→ INSTRUCTIONS TO FOLLOW
Reproduce the stretch from the line containing "Given: Open the Vista" through the line containing "Looking at the screenshot, I should (182, 98).", substituting "arrow" for "chevron" and keeping everything else unchanged.
>> BEGIN SUPPLIED MATERIAL
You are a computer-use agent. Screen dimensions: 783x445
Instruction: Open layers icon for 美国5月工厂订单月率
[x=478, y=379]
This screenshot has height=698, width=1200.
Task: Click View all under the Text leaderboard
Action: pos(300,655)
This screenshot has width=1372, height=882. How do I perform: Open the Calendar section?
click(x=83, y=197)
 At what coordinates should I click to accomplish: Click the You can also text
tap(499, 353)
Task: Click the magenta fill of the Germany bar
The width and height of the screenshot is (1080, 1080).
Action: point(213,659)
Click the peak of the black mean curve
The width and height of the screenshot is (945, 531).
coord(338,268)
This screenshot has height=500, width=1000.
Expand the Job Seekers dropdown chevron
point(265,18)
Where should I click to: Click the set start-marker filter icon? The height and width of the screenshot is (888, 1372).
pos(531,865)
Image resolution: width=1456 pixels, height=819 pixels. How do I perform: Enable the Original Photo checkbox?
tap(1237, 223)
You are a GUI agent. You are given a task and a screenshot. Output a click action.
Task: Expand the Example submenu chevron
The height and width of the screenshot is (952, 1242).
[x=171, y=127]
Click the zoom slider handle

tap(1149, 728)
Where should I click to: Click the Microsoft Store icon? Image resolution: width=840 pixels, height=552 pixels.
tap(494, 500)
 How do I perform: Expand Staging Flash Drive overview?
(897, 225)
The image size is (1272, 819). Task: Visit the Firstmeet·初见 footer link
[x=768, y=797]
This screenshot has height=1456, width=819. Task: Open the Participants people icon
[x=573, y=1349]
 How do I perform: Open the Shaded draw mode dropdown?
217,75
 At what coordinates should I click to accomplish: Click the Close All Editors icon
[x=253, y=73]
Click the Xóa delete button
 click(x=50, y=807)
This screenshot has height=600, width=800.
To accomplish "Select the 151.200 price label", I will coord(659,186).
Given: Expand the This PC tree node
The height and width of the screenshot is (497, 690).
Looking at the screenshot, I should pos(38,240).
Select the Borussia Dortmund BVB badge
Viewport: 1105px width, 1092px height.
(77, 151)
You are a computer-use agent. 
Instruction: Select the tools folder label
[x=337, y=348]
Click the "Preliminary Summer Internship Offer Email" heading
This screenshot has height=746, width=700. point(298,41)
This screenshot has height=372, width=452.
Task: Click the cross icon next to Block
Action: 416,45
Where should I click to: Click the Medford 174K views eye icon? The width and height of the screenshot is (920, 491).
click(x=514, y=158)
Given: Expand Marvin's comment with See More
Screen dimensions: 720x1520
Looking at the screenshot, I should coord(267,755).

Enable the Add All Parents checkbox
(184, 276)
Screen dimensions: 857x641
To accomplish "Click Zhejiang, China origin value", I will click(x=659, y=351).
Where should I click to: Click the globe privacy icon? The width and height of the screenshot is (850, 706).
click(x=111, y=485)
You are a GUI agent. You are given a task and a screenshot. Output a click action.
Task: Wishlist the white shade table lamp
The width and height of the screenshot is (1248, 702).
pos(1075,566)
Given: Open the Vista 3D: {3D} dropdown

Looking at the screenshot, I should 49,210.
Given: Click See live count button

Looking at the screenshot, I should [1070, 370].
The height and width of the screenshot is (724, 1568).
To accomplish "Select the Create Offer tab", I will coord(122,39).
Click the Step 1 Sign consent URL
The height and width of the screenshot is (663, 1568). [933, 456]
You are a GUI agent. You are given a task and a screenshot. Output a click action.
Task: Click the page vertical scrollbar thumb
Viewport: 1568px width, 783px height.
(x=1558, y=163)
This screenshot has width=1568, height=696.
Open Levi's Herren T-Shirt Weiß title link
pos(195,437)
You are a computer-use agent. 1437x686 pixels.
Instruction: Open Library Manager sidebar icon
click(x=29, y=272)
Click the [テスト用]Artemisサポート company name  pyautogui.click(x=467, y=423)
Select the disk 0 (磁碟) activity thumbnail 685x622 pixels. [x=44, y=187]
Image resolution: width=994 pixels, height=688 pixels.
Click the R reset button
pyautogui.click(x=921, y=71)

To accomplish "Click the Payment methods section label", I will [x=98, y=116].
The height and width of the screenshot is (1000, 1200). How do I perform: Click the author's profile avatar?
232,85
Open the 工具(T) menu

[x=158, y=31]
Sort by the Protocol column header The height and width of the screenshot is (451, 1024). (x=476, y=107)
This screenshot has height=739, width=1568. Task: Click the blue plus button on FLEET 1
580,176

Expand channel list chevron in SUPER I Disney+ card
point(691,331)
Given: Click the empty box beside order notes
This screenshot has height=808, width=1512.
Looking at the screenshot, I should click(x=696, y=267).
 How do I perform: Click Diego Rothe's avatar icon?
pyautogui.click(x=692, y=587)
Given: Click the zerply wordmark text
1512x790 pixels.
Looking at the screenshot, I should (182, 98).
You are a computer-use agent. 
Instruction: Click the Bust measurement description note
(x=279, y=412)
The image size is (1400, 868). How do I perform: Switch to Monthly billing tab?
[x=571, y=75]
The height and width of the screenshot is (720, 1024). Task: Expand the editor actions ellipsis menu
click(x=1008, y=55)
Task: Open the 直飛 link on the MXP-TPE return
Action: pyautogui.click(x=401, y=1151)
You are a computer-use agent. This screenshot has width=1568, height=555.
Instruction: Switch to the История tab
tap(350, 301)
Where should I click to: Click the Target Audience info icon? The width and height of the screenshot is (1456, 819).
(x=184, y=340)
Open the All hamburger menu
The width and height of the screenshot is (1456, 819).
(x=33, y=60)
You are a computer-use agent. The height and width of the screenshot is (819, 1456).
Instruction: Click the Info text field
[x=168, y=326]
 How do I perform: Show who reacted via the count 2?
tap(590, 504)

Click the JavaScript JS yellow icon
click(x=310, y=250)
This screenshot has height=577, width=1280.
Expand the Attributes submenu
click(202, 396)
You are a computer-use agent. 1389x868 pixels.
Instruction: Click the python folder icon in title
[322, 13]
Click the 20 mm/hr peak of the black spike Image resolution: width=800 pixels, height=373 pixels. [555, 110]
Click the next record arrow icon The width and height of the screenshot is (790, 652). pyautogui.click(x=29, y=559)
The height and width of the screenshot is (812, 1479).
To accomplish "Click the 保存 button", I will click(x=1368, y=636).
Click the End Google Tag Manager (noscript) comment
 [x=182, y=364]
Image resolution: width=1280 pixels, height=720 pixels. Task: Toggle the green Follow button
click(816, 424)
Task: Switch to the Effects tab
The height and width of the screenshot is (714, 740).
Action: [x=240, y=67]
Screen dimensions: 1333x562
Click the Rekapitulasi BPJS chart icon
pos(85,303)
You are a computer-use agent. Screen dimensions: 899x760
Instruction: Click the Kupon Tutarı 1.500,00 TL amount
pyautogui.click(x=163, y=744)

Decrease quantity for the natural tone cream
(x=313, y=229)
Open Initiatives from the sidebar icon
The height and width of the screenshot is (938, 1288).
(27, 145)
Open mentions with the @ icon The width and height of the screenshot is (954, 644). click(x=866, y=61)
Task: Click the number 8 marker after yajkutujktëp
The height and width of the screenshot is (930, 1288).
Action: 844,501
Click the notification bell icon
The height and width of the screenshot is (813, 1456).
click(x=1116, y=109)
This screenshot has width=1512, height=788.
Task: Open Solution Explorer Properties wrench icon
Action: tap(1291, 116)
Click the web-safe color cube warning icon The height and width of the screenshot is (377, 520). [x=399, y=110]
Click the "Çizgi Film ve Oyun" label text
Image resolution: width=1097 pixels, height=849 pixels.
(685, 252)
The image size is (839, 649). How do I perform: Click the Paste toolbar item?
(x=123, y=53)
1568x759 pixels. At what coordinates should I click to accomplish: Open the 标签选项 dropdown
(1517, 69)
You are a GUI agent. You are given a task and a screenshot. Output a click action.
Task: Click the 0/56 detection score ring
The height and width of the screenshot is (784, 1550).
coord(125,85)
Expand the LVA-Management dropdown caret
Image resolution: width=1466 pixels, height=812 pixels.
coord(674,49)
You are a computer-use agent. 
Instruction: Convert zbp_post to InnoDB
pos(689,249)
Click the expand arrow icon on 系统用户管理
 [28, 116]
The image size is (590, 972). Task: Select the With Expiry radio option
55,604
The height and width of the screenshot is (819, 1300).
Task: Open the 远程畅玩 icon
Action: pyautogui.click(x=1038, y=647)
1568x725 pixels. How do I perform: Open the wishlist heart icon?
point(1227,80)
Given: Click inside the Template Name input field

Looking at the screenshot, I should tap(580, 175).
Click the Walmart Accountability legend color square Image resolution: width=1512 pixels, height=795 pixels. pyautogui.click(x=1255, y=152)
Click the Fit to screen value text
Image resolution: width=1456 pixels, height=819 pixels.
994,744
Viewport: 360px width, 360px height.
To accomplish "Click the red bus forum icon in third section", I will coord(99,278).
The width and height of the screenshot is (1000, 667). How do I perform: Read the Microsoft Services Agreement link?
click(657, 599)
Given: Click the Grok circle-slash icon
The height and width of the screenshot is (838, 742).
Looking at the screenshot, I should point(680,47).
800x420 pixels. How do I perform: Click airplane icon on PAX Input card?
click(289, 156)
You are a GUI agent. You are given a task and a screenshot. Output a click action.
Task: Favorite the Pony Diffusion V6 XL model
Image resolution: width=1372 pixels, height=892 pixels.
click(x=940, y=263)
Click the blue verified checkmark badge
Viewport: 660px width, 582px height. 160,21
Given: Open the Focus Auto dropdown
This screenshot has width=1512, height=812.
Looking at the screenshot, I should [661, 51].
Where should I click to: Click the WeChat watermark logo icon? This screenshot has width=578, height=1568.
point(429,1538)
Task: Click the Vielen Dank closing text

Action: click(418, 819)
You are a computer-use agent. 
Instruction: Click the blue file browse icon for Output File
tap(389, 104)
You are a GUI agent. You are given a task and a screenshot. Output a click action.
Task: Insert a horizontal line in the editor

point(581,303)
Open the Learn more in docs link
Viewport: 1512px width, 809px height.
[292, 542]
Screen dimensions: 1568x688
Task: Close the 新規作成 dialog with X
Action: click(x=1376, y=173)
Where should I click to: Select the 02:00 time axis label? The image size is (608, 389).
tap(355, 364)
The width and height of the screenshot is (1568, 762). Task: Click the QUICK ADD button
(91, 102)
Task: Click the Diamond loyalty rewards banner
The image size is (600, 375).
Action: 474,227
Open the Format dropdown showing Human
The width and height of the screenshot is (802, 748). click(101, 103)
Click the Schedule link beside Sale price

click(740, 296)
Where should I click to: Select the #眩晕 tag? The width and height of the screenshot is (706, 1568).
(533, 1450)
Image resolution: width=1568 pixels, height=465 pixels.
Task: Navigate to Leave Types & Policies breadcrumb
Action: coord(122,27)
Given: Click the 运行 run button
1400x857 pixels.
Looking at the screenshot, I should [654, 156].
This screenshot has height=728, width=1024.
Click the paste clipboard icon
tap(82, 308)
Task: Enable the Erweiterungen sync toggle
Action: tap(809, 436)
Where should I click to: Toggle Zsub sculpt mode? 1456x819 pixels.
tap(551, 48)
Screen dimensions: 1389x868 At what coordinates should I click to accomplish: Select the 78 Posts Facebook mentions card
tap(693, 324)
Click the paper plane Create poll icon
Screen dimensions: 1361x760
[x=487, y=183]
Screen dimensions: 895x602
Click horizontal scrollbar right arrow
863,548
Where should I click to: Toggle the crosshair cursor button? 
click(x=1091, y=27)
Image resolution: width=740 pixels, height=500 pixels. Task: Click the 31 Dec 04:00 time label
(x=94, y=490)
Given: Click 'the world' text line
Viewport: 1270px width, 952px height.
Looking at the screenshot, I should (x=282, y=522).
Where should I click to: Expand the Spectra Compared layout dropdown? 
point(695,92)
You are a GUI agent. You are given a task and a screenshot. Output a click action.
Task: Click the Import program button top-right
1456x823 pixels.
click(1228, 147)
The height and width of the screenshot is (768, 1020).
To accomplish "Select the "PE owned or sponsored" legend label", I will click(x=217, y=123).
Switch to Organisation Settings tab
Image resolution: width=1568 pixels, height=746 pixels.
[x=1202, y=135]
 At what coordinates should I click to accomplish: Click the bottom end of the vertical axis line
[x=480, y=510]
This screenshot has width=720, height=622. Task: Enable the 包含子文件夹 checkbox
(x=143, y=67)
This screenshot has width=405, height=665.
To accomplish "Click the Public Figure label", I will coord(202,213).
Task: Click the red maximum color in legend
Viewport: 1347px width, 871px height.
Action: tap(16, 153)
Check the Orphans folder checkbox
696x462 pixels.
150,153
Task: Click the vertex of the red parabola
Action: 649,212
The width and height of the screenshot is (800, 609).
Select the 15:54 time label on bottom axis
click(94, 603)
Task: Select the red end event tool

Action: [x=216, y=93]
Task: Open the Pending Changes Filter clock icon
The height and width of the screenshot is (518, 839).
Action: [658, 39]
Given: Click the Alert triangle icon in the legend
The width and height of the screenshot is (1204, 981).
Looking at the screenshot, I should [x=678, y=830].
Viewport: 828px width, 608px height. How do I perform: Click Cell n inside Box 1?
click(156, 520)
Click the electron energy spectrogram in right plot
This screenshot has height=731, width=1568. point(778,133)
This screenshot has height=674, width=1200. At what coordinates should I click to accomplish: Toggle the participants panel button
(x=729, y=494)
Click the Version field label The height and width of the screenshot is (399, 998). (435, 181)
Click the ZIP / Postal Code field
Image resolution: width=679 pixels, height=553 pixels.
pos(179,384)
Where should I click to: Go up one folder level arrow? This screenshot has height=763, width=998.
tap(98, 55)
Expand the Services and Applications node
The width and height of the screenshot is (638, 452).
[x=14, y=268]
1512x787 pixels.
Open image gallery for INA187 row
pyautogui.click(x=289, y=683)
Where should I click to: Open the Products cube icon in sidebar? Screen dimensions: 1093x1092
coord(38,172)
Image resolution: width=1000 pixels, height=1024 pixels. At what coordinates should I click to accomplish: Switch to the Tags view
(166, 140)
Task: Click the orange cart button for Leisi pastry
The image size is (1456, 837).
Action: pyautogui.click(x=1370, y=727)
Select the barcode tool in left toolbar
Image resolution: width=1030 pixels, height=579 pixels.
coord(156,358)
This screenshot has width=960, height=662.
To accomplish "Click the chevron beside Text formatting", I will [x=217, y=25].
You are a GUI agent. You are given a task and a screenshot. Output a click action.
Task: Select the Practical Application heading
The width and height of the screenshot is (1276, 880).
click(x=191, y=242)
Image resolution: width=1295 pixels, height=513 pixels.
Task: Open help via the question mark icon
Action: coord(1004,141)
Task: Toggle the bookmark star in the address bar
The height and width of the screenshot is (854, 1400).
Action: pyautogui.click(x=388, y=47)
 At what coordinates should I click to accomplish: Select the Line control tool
>> END SUPPLIED MATERIAL
→ REPLY TO THE EXERCISE
Given: Open the Vista 3D: {3D} dropdown

Looking at the screenshot, I should 49,210.
Given: Click See live count button

Looking at the screenshot, I should [1070, 370].
The height and width of the screenshot is (724, 1568).
To accomplish "Select the Create Offer tab", I will coord(122,39).
Click the Step 1 Sign consent URL
The height and width of the screenshot is (663, 1568). [933, 456]
You are a GUI agent. You are given a task and a screenshot. Output a click action.
Task: Click the page vertical scrollbar thumb
Viewport: 1568px width, 783px height.
(x=1558, y=163)
This screenshot has width=1568, height=696.
Open Levi's Herren T-Shirt Weiß title link
pos(195,437)
You are a computer-use agent. 1437x686 pixels.
Instruction: Open Library Manager sidebar icon
click(x=29, y=272)
Click the [テスト用]Artemisサポート company name  pyautogui.click(x=467, y=423)
Select the disk 0 (磁碟) activity thumbnail 685x622 pixels. [x=44, y=187]
Image resolution: width=994 pixels, height=688 pixels.
Click the R reset button
pyautogui.click(x=921, y=71)

To accomplish "Click the Payment methods section label", I will [x=98, y=116].
The height and width of the screenshot is (1000, 1200). How do I perform: Click the author's profile avatar?
232,85
Open the 工具(T) menu

[x=158, y=31]
Sort by the Protocol column header The height and width of the screenshot is (451, 1024). (x=476, y=107)
This screenshot has height=739, width=1568. Task: Click the blue plus button on FLEET 1
580,176

Expand channel list arrow in SUPER I Disney+ card
point(691,331)
Given: Click the empty box beside order notes
This screenshot has height=808, width=1512.
Looking at the screenshot, I should click(x=696, y=267).
 How do I perform: Click Diego Rothe's avatar icon?
pyautogui.click(x=692, y=587)
Given: Click the zerply wordmark text
1512x790 pixels.
Looking at the screenshot, I should (182, 98).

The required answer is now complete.